By contrast, the numbers of inward acquisitions have decreased on average per quarter since 1997 but the values have increased. There were 54 inward transactions at £9.9 billion on average per quarter between 1997 and 2001, compared with 41 transactions at £14.4 billion between 2012 and 2016.

The impact of some very high-valued M&A which completed in 2017 can be seen in the average quarterly values for both outward and domestic M&A deals between the one-year interval period of Quarter 1 (Jan to Mar) 2017 to Quarter 1 2018. During this period the average value of M&A abroad by UK companies (outward M&A) was £16.0 billion compared with a much smaller average value of £4.5 billion during 2012 to 2016. Likewise, M&A between UK companies (domestic M&A) also saw a notable increase in quarterly values during Quarter 1 2017 to Quarter 1 2018 (£5.0 billion) compared with £2.5 billion over 2012 to 2016.
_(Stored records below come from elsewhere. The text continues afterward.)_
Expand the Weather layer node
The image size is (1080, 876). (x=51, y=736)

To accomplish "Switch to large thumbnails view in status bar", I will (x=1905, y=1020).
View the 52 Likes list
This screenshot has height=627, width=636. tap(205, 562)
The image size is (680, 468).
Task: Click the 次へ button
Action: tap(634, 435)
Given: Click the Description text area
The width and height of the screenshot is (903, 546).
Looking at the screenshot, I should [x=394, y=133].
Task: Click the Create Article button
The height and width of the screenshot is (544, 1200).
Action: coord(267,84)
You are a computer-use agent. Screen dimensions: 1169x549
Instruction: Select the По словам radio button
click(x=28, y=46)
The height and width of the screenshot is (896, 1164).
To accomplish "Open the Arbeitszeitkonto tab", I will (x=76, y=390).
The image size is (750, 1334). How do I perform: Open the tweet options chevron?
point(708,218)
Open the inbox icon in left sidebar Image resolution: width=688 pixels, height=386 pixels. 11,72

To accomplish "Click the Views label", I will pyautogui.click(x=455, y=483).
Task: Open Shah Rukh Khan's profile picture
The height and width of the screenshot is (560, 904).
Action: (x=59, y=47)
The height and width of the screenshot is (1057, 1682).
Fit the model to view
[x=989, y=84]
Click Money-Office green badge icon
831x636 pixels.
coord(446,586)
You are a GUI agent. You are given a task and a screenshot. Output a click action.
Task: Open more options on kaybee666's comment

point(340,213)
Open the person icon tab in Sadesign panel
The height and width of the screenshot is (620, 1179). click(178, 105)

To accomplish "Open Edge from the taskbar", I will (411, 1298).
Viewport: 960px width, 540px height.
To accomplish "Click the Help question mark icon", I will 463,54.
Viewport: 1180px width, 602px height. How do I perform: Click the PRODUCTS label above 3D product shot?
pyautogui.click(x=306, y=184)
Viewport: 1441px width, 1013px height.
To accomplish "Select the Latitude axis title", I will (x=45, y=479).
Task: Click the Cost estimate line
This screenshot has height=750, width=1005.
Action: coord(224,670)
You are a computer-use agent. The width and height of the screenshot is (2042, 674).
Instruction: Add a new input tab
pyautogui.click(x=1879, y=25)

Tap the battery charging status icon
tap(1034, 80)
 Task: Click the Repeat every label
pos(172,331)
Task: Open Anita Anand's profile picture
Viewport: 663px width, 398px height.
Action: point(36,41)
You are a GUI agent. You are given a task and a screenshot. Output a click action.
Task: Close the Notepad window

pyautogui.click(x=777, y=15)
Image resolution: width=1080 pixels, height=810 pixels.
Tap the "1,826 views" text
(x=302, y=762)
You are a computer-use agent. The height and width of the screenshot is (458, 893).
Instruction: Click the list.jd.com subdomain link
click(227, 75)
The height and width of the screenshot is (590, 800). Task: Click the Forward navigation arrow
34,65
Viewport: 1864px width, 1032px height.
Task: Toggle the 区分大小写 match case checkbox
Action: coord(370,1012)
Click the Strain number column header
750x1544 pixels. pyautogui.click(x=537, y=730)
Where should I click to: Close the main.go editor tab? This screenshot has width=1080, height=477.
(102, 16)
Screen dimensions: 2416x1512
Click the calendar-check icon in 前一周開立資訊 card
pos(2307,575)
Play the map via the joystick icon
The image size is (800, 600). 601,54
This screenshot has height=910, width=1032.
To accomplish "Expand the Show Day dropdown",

Similarly, the increase in the value of M&A by overseas companies into the UK (inward M&A) over 2015 and 2016 led to the value of this activity averaging £14.4 billion per quarter for 2012 to 2016 compared with a much smaller quarterly average value of £11.5 billion during Quarter 1 2017 to Quarter 1 2018.

During Quarter 2 (Apr to June) 2018 all M&A activity saw notable falls in their quarterly average values when compared with previous five-year intervals, which mainly reflects the lack of large value transactions seen in previous periods. In contrast, there were increases in the numbers of completed deals reported for inward, outward and domestic M&A activity. These increases are attributable to the new method for compiling M&A statistics – introduced from Quarter 2 2018 – and hence there is a discontinuity in the number of completed transactions reported (see Annex 1 for more information).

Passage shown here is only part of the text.